POETA BASTOS TIGRE
BASTOS TIGRE PREGANDO NO DESERTO
Nelson Marzullo Tangerini
Por amizade a Bastos Tigre, Nestor Tangerini, volta e meia republicava, em sua revista, sonetos do amigo, voz altiva do parnasianismo pernambucano. Como este, copiado da p. 8 da revista O Espeto, em dezembro de 1947:
“PRESENTE DE FESTAS
No dia de ano bom, peço-te apenas
Um beijo, um beijo estaladinho a medo,
Sob a copa vivente do arvoredo,
Entre amores perfeitos e açucena.
Bela morena, inveja das morenas,
Entre as morenas escolhida a dedo,
Olha que um beijo assim, dado em segredo
Vale por dez, por vinte, por centenas.
Vamos! Estala um beijo! Vamos que esta
Seja a caixinha de bombons, a ‘festa’
Que me dês, contentando os meus desejos.
E, se é certo o que afirma a voz do povo,
Hei de ganhar, durante este ano novo,
Trezentos e sessenta e cinco beijos”.
Mais adiante, outro soneto de Bastos Tigre ilustraria a p. 8 da mesma revista, em fevereiro de 1948:
“NO DESERTO
Eis que de Deus o povo se declara,
Em revolta; pragueja, em fúria, a plebe:
‘- Água, Moisés! O sol requeima a seara!’
Da nossa sede o céu não se apercebe!
Vendo Moisés a coisa feia, a vara
Vibra, raivoso, contra o monte Horeb;
E eis que corre, copiosa, a fonte clara!
Água a fartar; e toda gente bebe.
Bons tempos esses!
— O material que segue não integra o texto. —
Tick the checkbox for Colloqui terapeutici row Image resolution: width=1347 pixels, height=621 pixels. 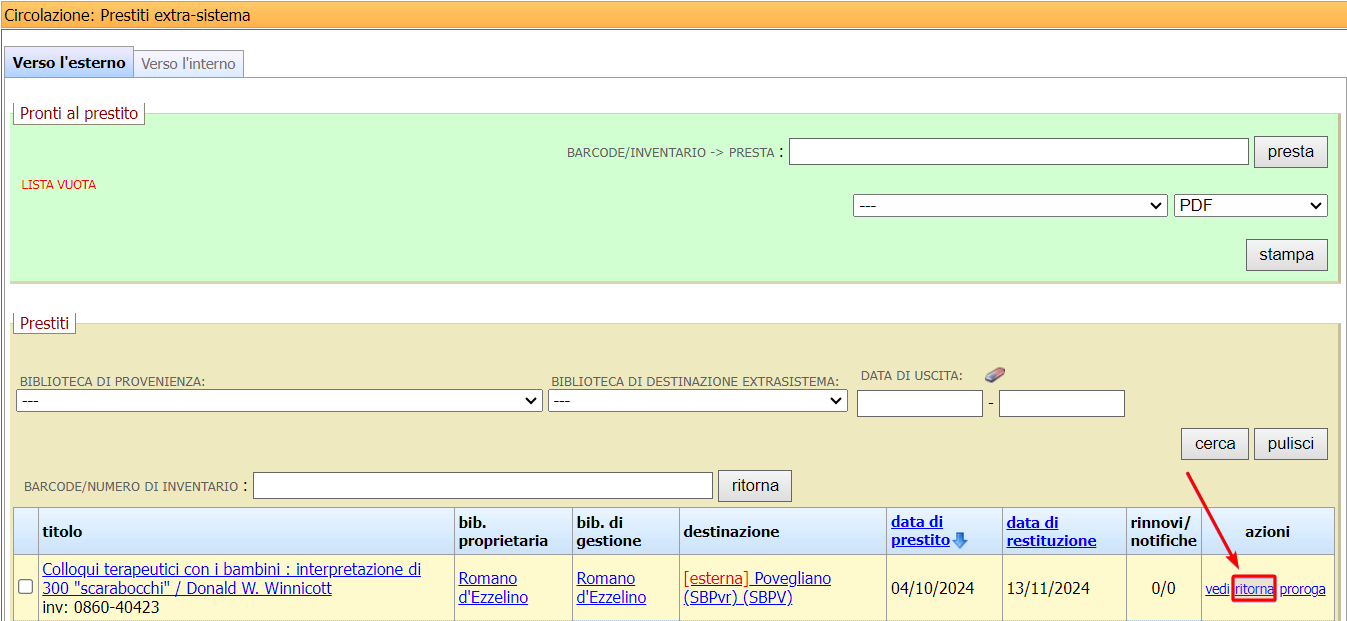(26, 587)
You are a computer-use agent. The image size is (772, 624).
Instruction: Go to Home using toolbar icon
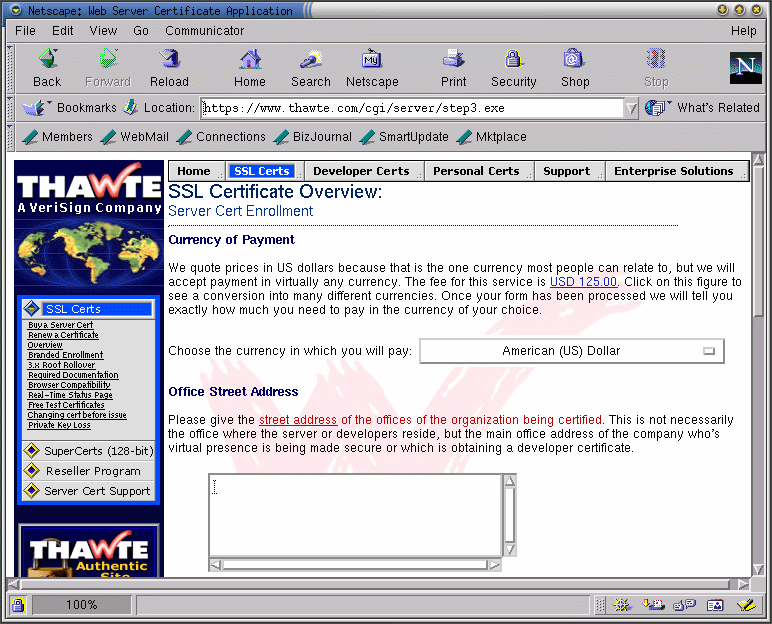click(250, 67)
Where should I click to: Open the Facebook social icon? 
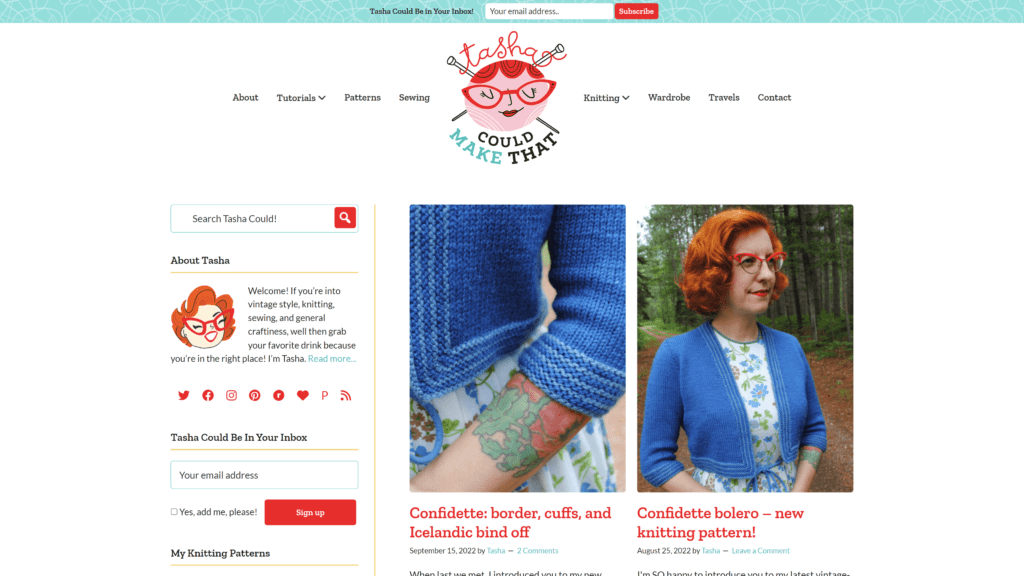point(208,395)
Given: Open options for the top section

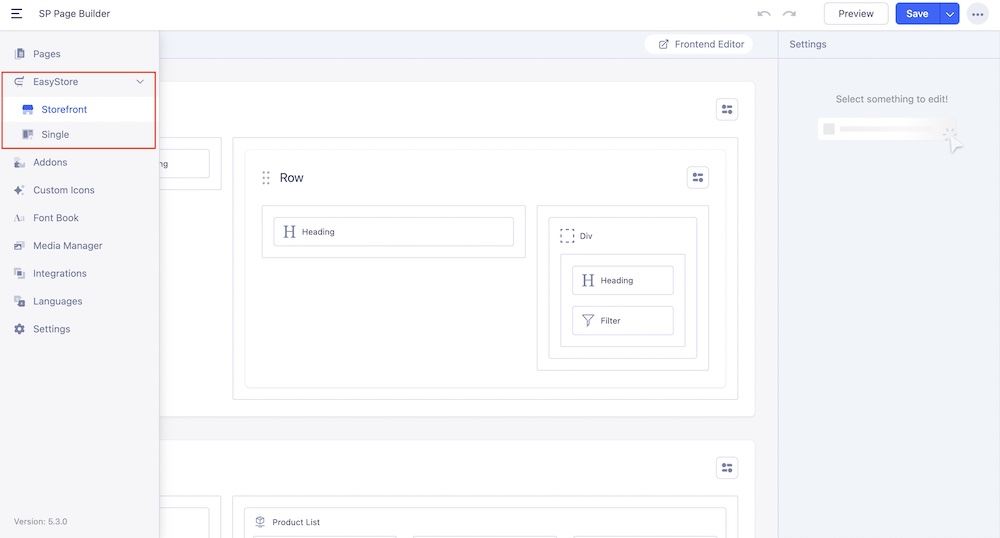Looking at the screenshot, I should click(x=727, y=110).
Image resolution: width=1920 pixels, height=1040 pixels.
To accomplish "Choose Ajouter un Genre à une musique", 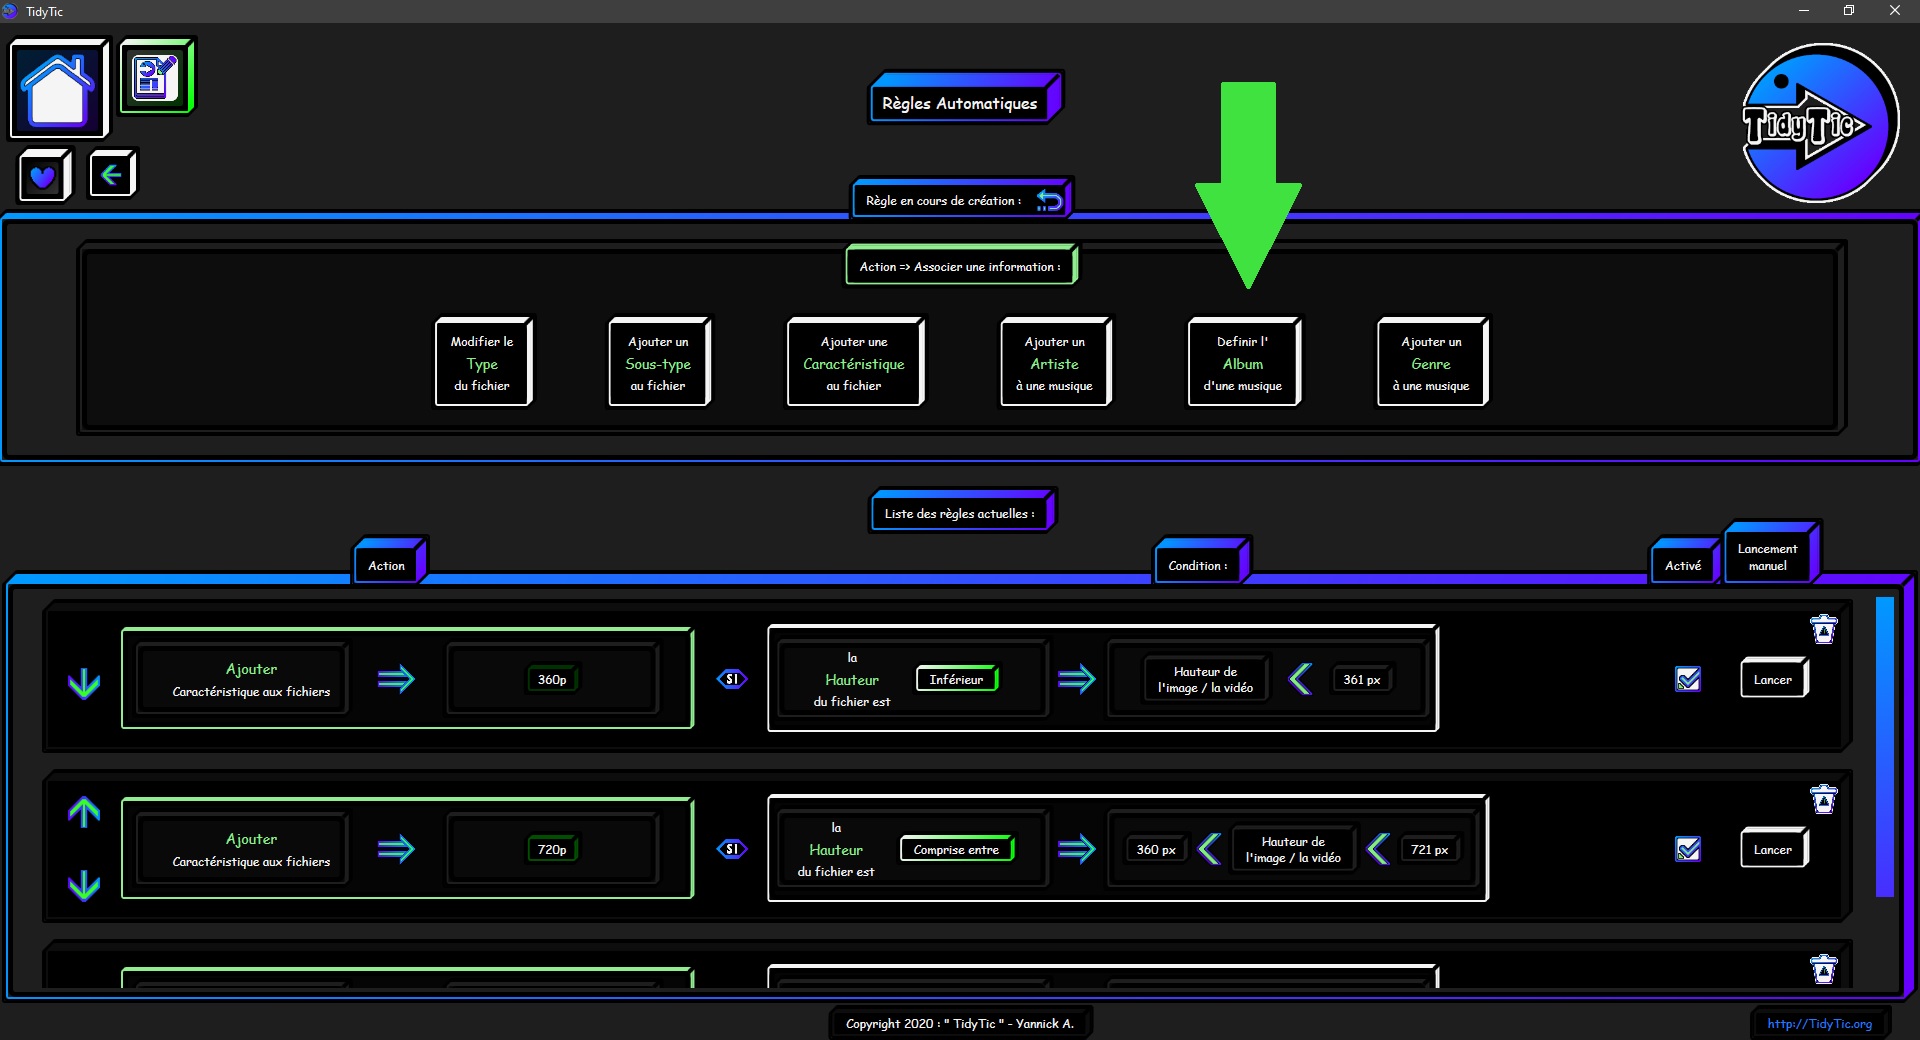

Desmoralizou-se,
Hoje em dia, o prestígio milagreiro,
Que faz a vida deleitosa e doce!
Quando pela manhã busco o banheiro,
Penso tanto em Moisés... Oh! se ele fosse
Manda chuva... no Rio de Janeiro...
Manuel Bastos Tigre, que também assinava com o pseudônimo “Dom Xicote”, foi bibliotecário, jornalista, poeta, compositor, humorista e destacado publicitário brasileiro. Nasceu em Recife, Pernambuco, a 12 de maio de 1882. Faleceu no Rio de Janeiro, RJ, a 1 de agosto de de 1957.
Sua obra é vasta. Publicou inúmeros livros, como “Saguão da posteridade”, 1902, “Versos perversos”, 1905, “O maxixe”, 1906, “Moinhos de vento”, 1913, “O rapadura”, 1915, “Grão de bico”, 1915, “Bolhas de sabão”, 1919, “Arlequim”, 1922, entre tantos outros.